Of course, by discovering love with Kip, Hana also finds herself back on the emotional minefield from which she initially sought escape. (The metaphors in this flick do run a little thick.) But, as luck would have it, this provides Binoche's most heart-crumpling scene. It's a morning after. Kip & Hana have enjoyed an evening of great long-hair sex in a barn. Hardy -- Kip's bombsniffing partner -- pounds on the door. Hana answers. It's urgent. Bomb. Need Kip. Hana steps back inside to get him. When she steps back out, Binoche's face is red, puffy. She beseeches Hardy -- does he have to go? do you need him? Kip assures her: "It's what I do." But Binoche's tantrum continues, her serene nurse face dissembling into that of a terrified child, wheezing, selfish, & pathetic with fear. It's a remarkable moment. For it underscores the actress' deftness in inhabiting this sketchy paragon of a woman. Director Anthony Minghella's expert screenplay gives Hana's exposition in quick, strong swipes & that's it. Binoche steps right in & makes her real. And even as the film tends to revel in the uncommon beauty of Juliette's face, it's Binoche's uncanny actorly intelligence that anchors the film's epic sentiment & romantic grandiosity within an emotionally plausible reality. Her performance makes the film. (And, honestly, Binoche's performance makes the film tolerable.
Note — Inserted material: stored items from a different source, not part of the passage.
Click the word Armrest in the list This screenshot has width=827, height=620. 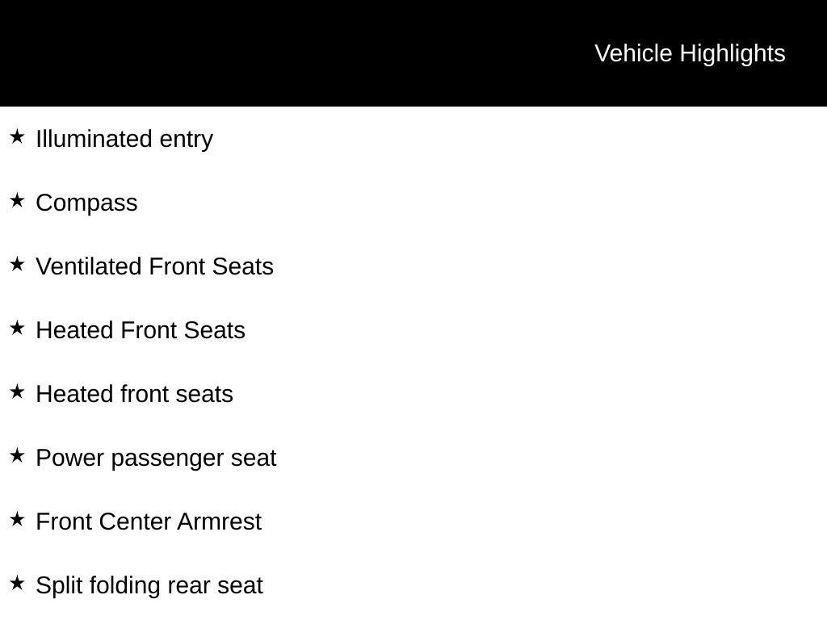click(x=219, y=522)
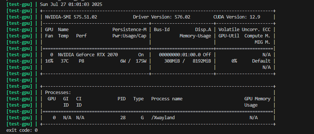314x134 pixels.
Task: Click the Bus-Id value 00000000:01:00.0
Action: tap(180, 55)
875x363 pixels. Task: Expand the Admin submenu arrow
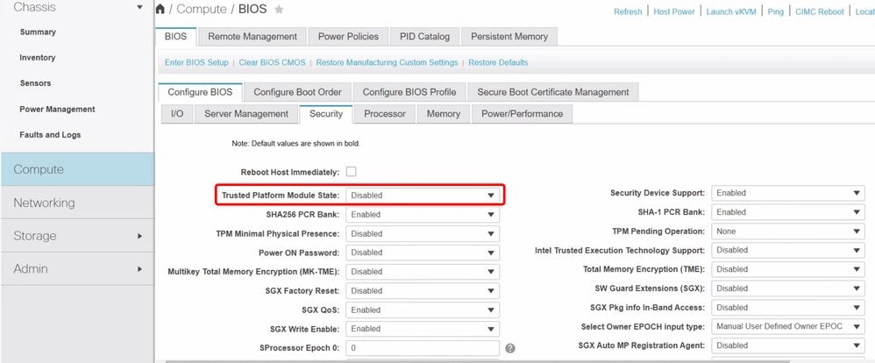pyautogui.click(x=139, y=269)
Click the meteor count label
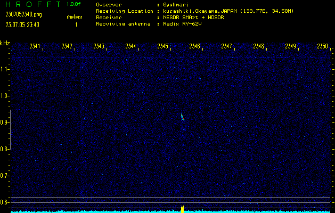This screenshot has width=335, height=213. click(x=74, y=17)
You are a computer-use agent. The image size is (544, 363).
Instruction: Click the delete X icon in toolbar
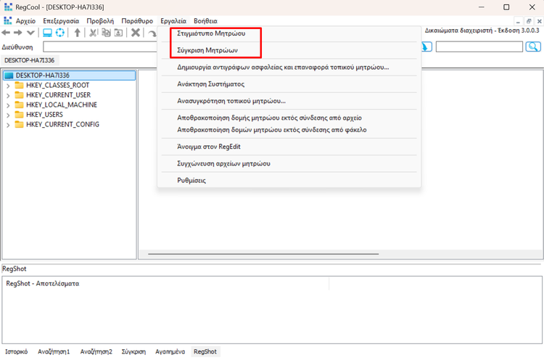click(136, 33)
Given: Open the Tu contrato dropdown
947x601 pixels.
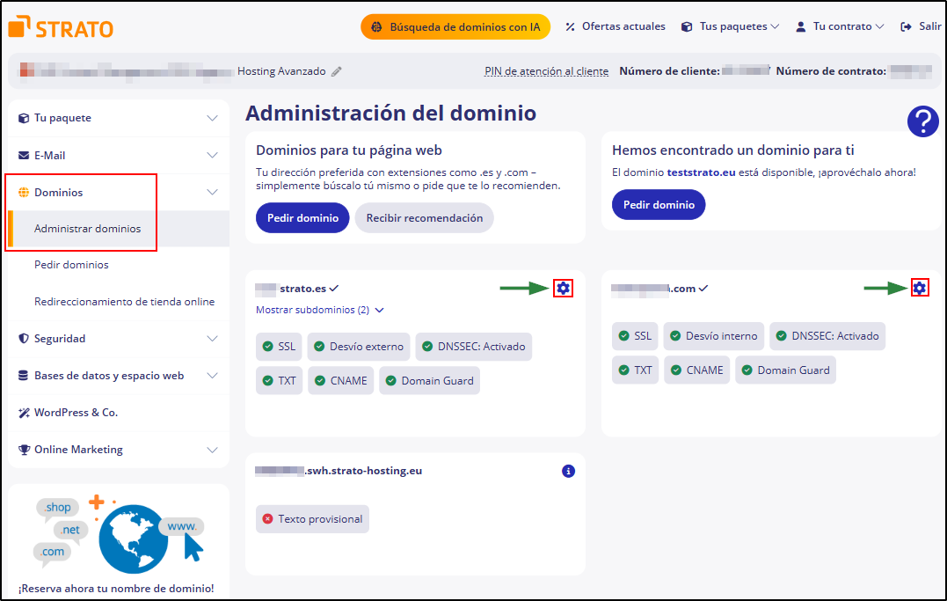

Because, truly, StinkyLulu will crycrycry like a widdle girl at the romance of -- say -- The Sisterhood of the Traveling Pants but big 2-vhs historic romantic tragedies like this one just make Lulu wanna hurl Goobers at the screen.) Indeed, Binoche's Hana provides the film's truly redemptive arc: As Hana recuperates her capacity to experience & (most significantly) witness love, she herself lifts the "curse" she believes/fears herself to be. Binoche plays this simply & beautifully, her performance becoming the vehicle for the movie's actual impact.

Which, again, raises the question: how is Binoche's a supporting performance? (And, to be sure, this will come up again in discussion of '96 Nominee Marianne Jean-Baptiste in Secrets & Lies.) It's the one thing about the category that gets Lulu all riled. What makes a supporting performance? (Of course, Lulu really could give a poop about the other characters in this particular film, so it may be sheer bias toward the kind of female characters on the fringe of big movies.) That's an open question, lovely reader. Curious to hear your thoughts.